ENUNCIADO DEL PROBLEMA: Según el fragmento de lectura, ¿qué condición de residencia deben cumplir los niños para que el Colegio los acepte?

FRAGMENTO DE LECTURA:

● ● ●

Antes de que empezara la clase habíamos tenido un encuentro con la coordinadora del lugar, quien su acercó a Rojas: “yo le dije a la niña que usted era un pollito. ¿Sí o no, niña? Vea este chiquero,” dijo riéndose e intentando recoger algunos de los papeles de Luisa que se explayaban por toda la mesa. El salón de clases era, efectivamente, un reguero: a pesar de que los pupitres estaban perfectamente alineados, también aquí había un rincón en el que se apilaban cajas con cuadernos, útiles escolares y papeles viejos. De un lado del salón reposaban sobre la pared varios casilleros sin candados. Es un chiquero en grande, como formado ya no sólo por una gallina, sino por la gallina y sus cuarenta y cinco pollitos. Las paredes estaban tapizadas con pliegos enteros de cartulina que adornaban no sólo las paredes y los casilleros, sino también parte del tablero y las ventanas. Como si esta ubicación estratégica pretendiera –sin éxito– evitar que los estudiantes se distrajeran mirando afuera a los alumnos de bachillerato que saltaban lazo a esa hora en el parque.

No me había dado cuenta de que existía un “olor a colegio” hasta que entré a ese salón y sentí el olor a cartuchera, mezcla de todos los gases que emanan de la plastilina, la tinta, las témperas y el Colbón. Cuando le pregunté si tenía algún inconveniente con enseñar en este barrio, tan popular en los noticieros por su inseguridad, comparó su oficio con el de un miembro de la Cruz Roja: “es como si tuviera un chaleco que me da cierta inmunidad en el barrio”. Como el Colegio sólo acepta niños que vivan en el rango de treinta kilómetros a la redonda, no sólo son vecinos sino que hay familias enteras estudiando en la misma institución, a la que llegan caminando en manada. Ella, en cambio, se demora cuatro horas al día transportándose y, aunque anota que la ONG no le otorga subsidio de transporte –y que su sueldo de un millón al mes apenas le alcanza para pagar su celular y sus almuerzos–, también reconoce que usa ese tiempo para seguir trabajando. Según ella, Transmilenio es el lugar en donde piensa todos los días sobre como hacer nuevas cosas en la clase. “Me iba en bici a la Tadeo, pero hasta acá no me atrevo… Además mírame, ya tengo estado físico de profesora”.

● ● ●

DATOS REGISTRADOS:

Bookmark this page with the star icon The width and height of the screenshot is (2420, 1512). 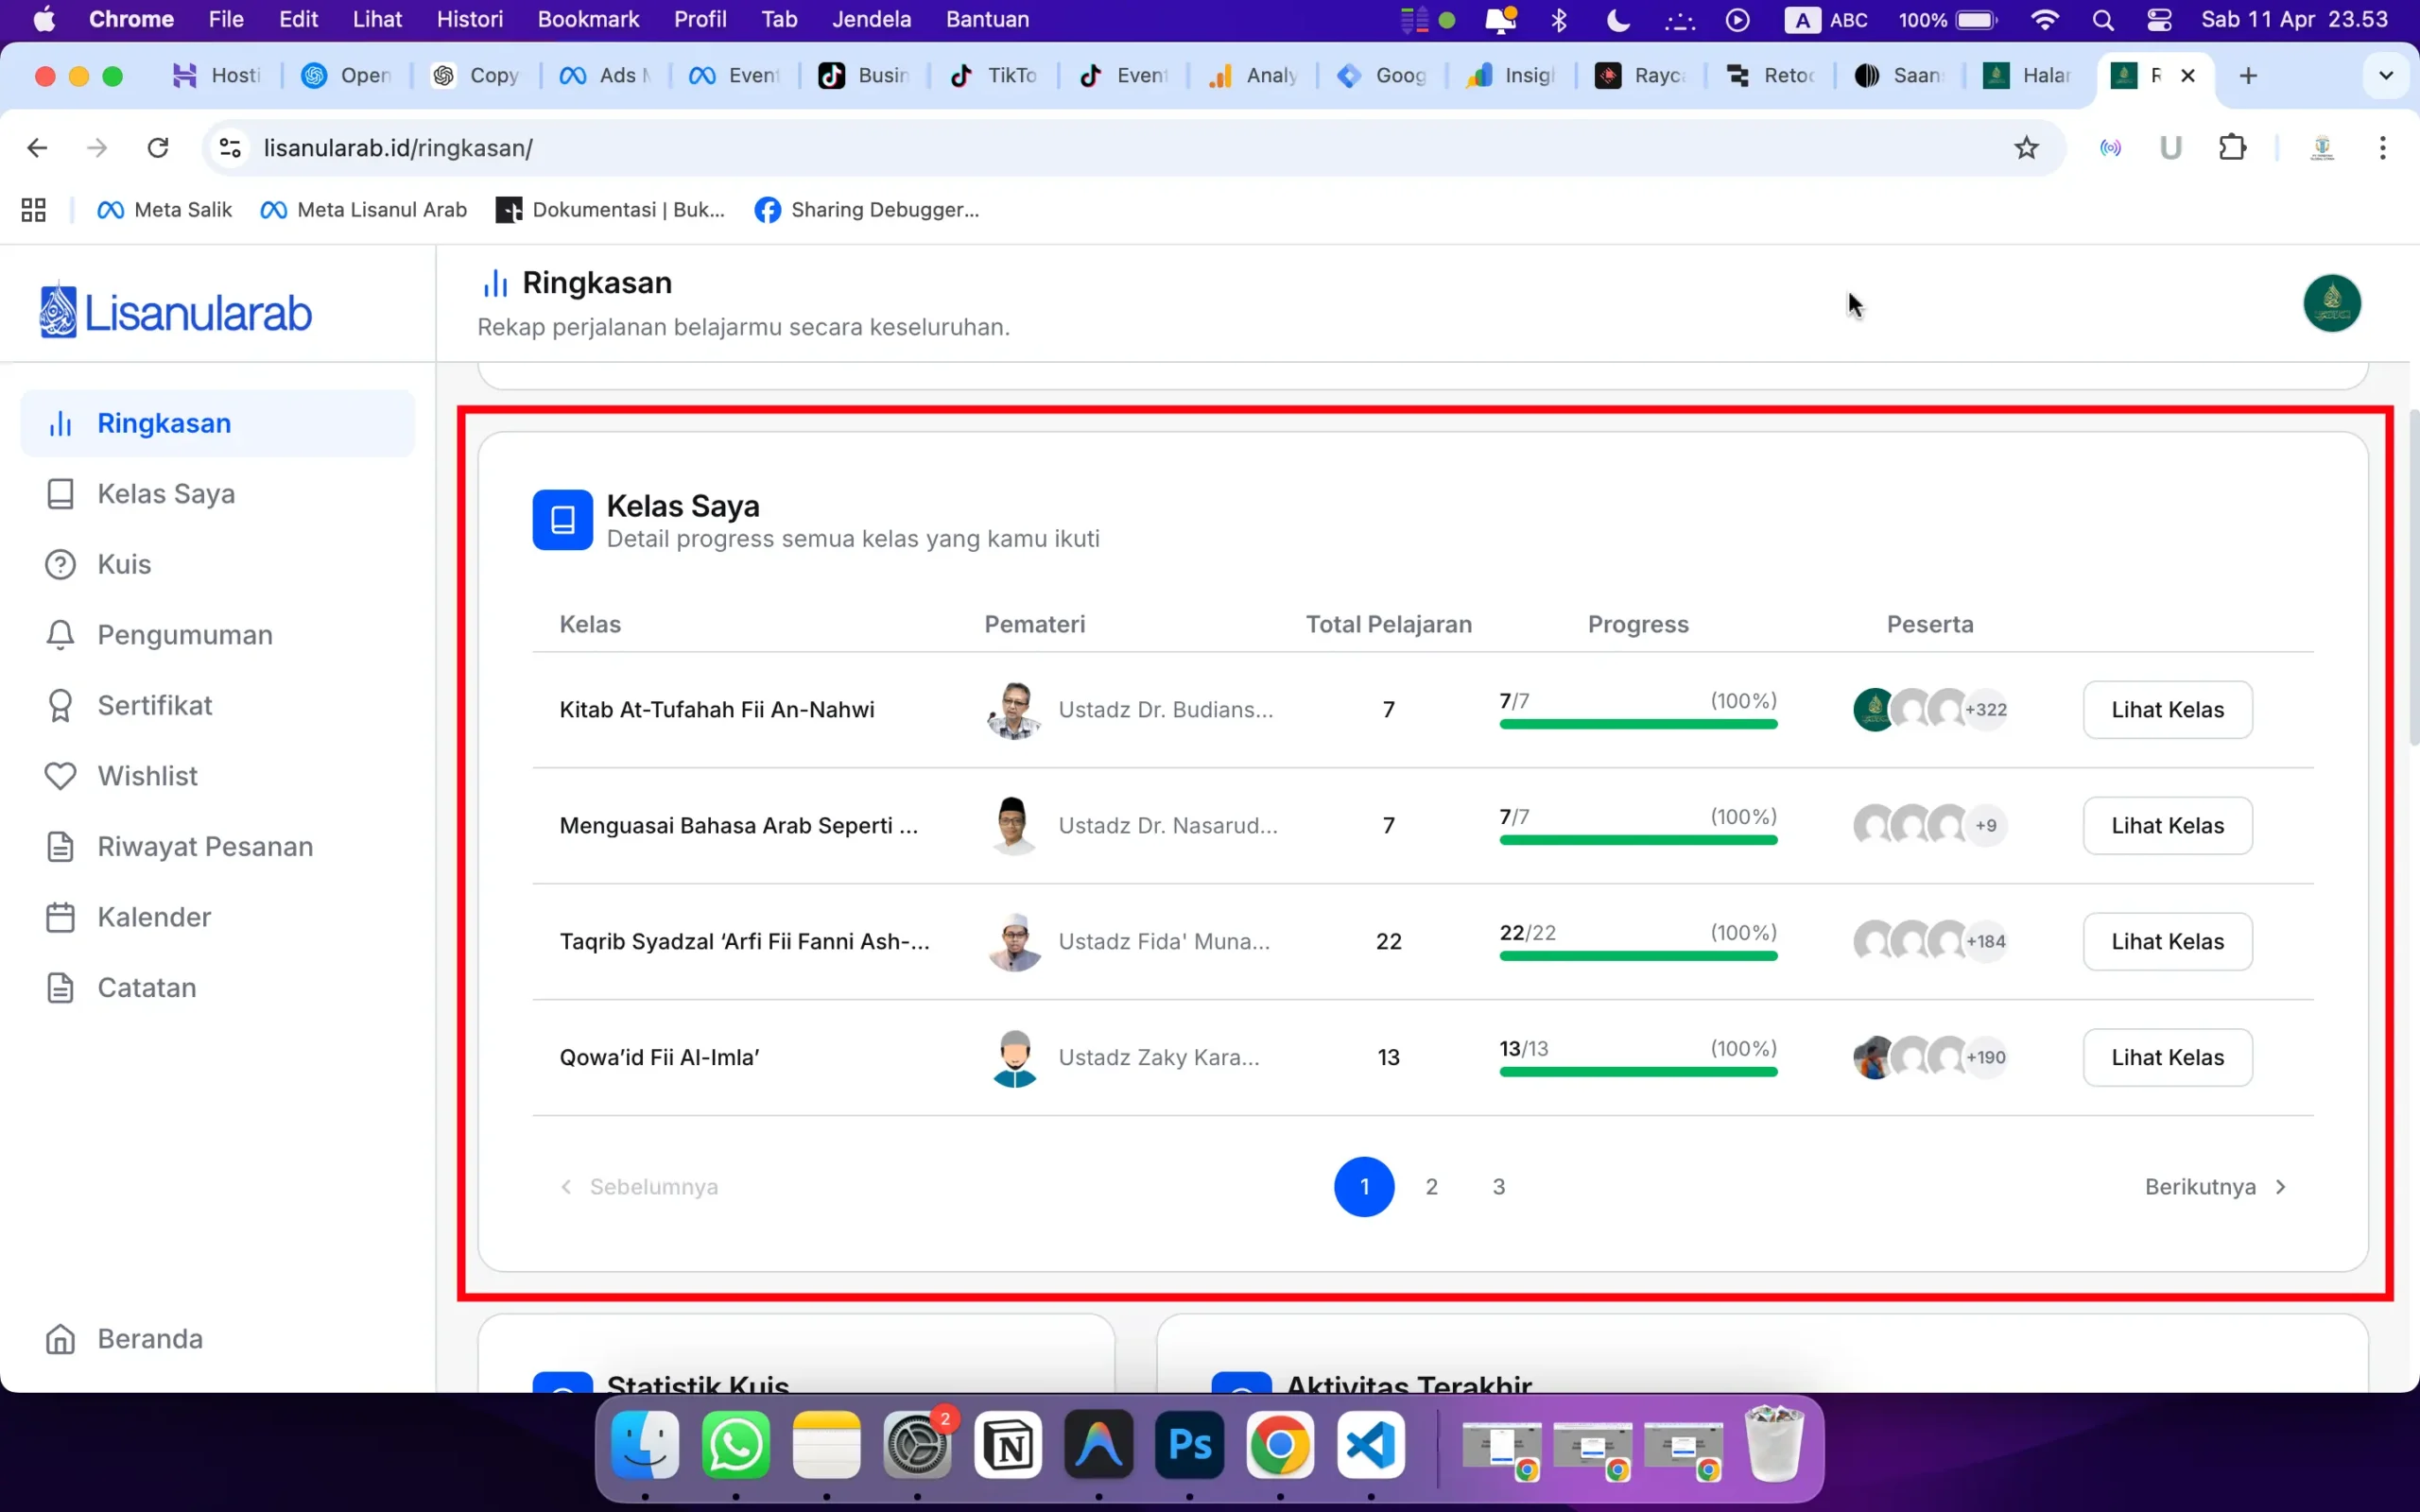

● ● ●

RESULTADO DE LA TAREA: Deben vivir en el rango de treinta kilómetros a la redonda.